▸ INSTRUCTIONS FOR THE TASK: Please copy the records below, starting at the line that has "個人情報保護方針 (74, 199)" and ending after the line that has "STUDIA (447, 193)", with each coordinate in the answers multiplied by 2.55 and rounded to a whole number, halves up. Keep the request lines in place with their numbers unchanged.

▸ MATERIAL:
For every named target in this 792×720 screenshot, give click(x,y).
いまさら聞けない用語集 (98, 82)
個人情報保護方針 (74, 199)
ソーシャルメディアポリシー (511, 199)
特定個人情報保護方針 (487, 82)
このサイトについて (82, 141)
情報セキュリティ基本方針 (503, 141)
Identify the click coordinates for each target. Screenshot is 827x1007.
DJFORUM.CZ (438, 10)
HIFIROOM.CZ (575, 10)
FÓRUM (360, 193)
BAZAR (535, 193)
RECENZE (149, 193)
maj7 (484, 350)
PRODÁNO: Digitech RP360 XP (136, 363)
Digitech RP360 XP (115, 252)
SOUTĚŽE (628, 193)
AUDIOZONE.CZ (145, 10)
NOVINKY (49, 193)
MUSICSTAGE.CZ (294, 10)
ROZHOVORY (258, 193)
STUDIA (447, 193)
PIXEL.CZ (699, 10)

--

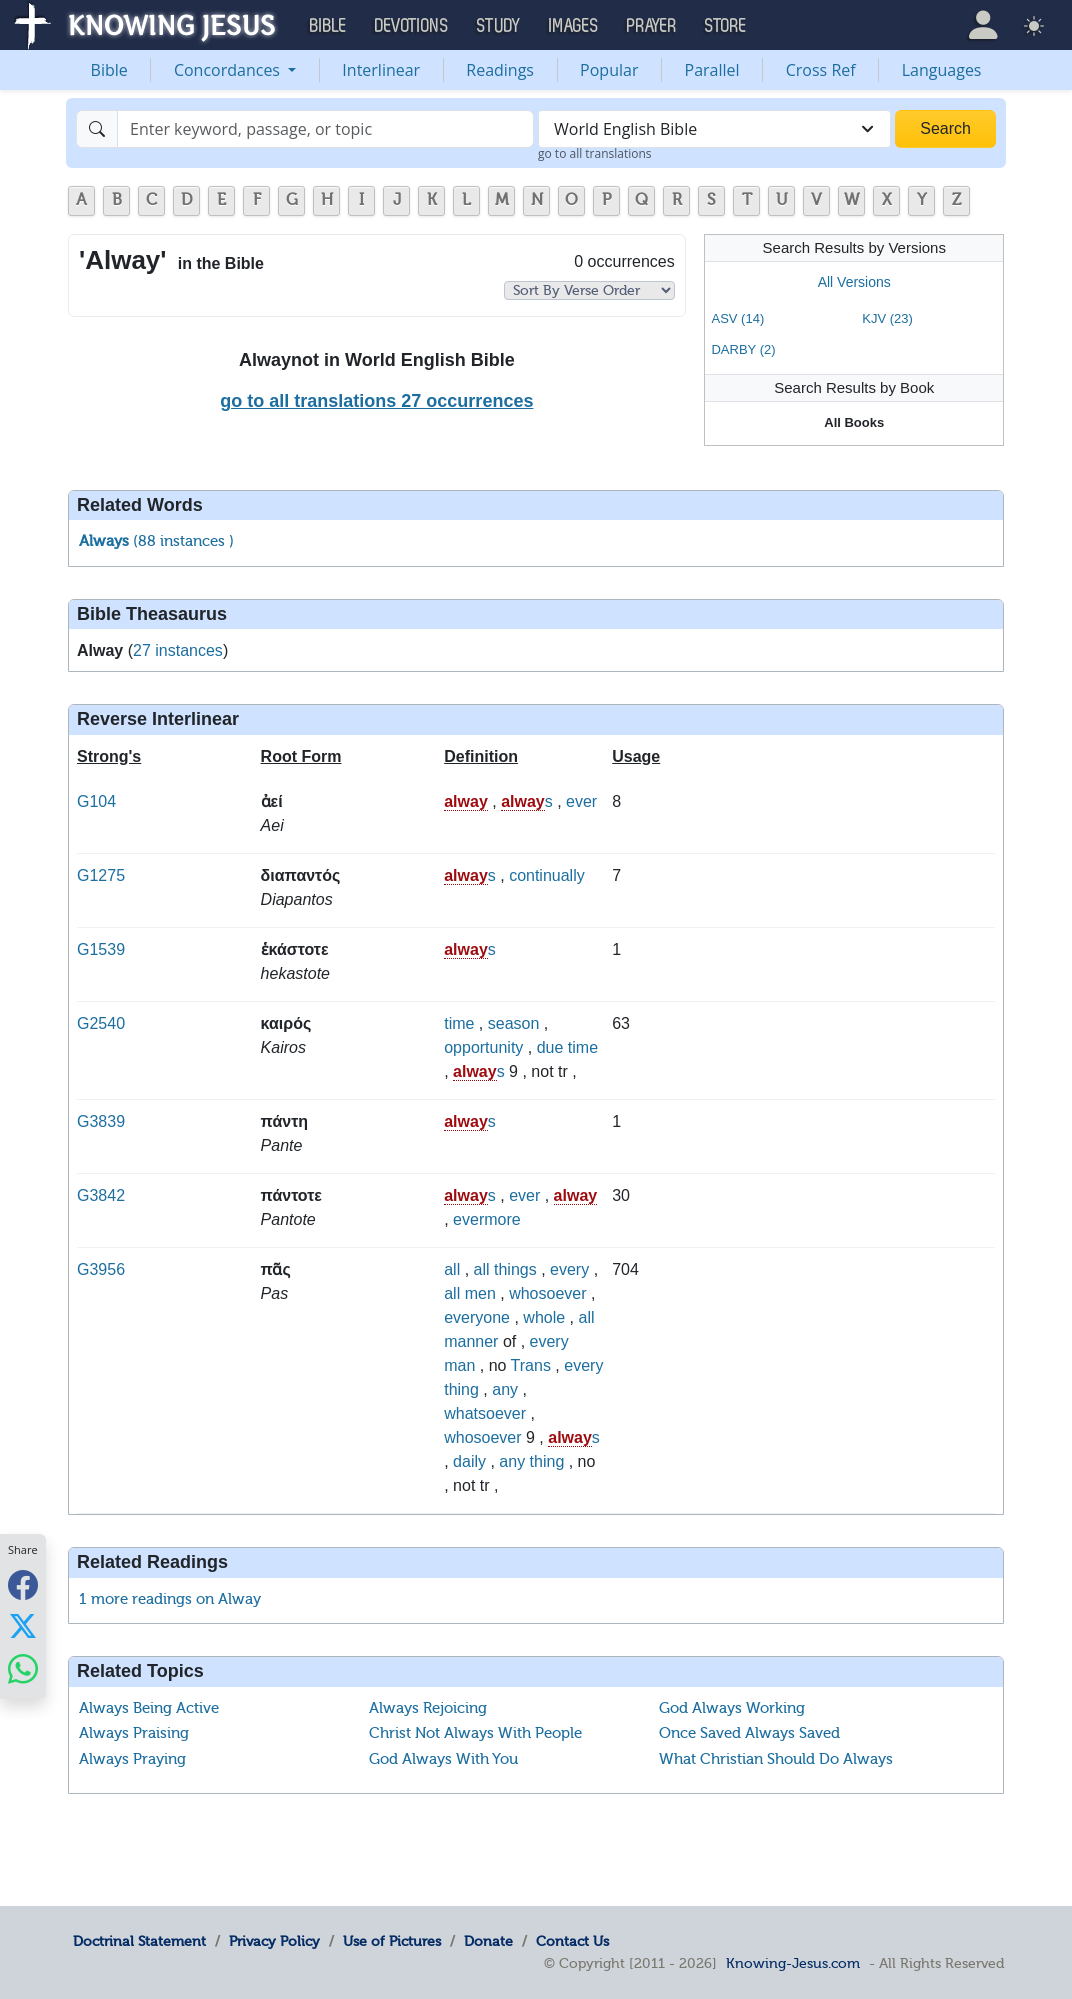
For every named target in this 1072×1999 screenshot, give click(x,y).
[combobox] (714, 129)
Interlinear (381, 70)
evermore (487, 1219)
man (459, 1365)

* * *

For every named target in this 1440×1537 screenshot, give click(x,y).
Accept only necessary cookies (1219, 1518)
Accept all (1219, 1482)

▸ REPLY:
個人情報保護方針 (189, 507)
ソーシャルメディアポリシー (1303, 507)
特定個人情報保護方針 (1242, 209)
このサイトについて (209, 360)
情報セキュリティ基本方針 (1283, 360)
Identify the click coordinates for each target. Screenshot is 827x1007.
DJFORUM.CZ (1117, 26)
HIFIROOM.CZ (1466, 26)
FÓRUM (918, 492)
BAZAR (1364, 492)
RECENZE (380, 492)
maj7 (1234, 893)
PRODÁNO: Digitech RP360 XP (347, 926)
Digitech RP360 XP (293, 643)
SOUTĚŽE (1601, 492)
AUDIOZONE.CZ (370, 26)
NOVINKY (125, 492)
MUSICSTAGE.CZ (750, 26)
ROZHOVORY (658, 492)
STUDIA (1140, 492)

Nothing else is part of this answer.